Aunque no se reveló el valor de la transacción, The New Yorker estimó que pagará al rededor de 5000 millones de dólares por la travesía, a la que, según dijo, invitaría a ocho personas, la mayoría artistas reconocidos.
Nadie reparó demasiado en el hecho de que, según Forbes, el japonés de 42 años tiene una fortuna cercana a los 3000 millones de dólares. Quizá en el mundo de los millonarios y de la especulación, un desfase 2000 millones no signifique demasiado.
¿De dónde salió este hombre que exhibe descaradamente su fortuna y la gasta sin remordimientos? La primera vez que el mundo escuchó su nombre fue el año pasado, cuando pagó la bobadita de 110,5 millones por un cuadro del fallecido artista estadounidense Jean-Michel Basquiat, en una subasta de Sotheby’s. Y es que Maezawa es un declarado amante del arte que, además de su impresionante colección personal, tiene una fundación (Contemporary Art Foundation) y está construyendo un museo de arte contemporáneo que promete hacer palidecer a cualquiera ya existente.
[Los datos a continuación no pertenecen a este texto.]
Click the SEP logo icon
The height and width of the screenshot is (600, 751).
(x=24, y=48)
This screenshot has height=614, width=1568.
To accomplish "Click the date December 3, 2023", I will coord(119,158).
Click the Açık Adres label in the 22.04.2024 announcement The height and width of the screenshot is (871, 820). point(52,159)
Maezawa ha convertido su cuenta de instagram en el escaparate perfecto para mostrar sus logros.
Su fortuna, de hecho, nació con el arte. Empezó en 1995 con una empresa que importaba discos (es un aficionado al punk e incluso tocó en una banda) y los entregaba a través del correo postal. De ahí pasó a fundar Start Today, una compañía similar a Amazon que ofrecía todo tipo de productos en la web.
En ese punto se dio cuenta de que la parte más rentable del negocio era la ropa, y creó Zozotown, el catálogo de ropa on-line más grande de su país. Con estos emprendimientos empezó a cotizar en la Bolsa de Tokio en 2012.
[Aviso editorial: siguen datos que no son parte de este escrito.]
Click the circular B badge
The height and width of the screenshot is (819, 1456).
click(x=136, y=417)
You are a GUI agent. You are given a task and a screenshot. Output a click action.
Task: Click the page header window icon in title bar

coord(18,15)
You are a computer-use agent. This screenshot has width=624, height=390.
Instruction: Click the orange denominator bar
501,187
No obstante su historia de éxito y de ser la versión millennial de ojos rasgados de Amancio Ortega, la verdadera pregunta que nadie se ha hecho es qué está tan mal en su vida para haber hecho del derroche publicitado su forma de felicidad.
Porque pensándolo bien, qué puede haber de divertido en el hecho de subirse a un cohete y jugarse la vida en el despegue o en el aterrizaje para ir a ver una gigantesca roca deshabitada y llena de polvo.
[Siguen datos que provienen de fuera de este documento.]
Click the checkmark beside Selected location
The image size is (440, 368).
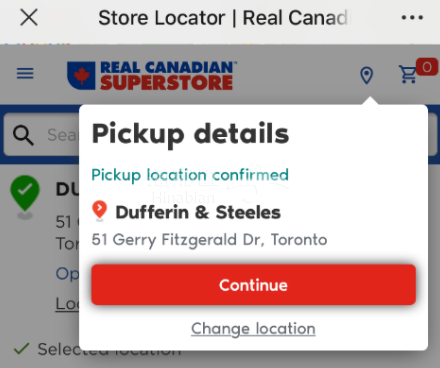click(22, 349)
En la década de los cincuenta los pilotos más avezados de la Unión Soviética y de Estados Unidos tenían una razón de peso para hacerlo: demostrar que eran los mejores. Más de cinco décadas después, Maezawa debe tener, también, una razón de peso. ¿Un trauma familiar? ¿Una discapacidad vergonzosa? ¿Un problema sexual? Quizá se revele después de 2023, cuando regrese de su ridículo paseo.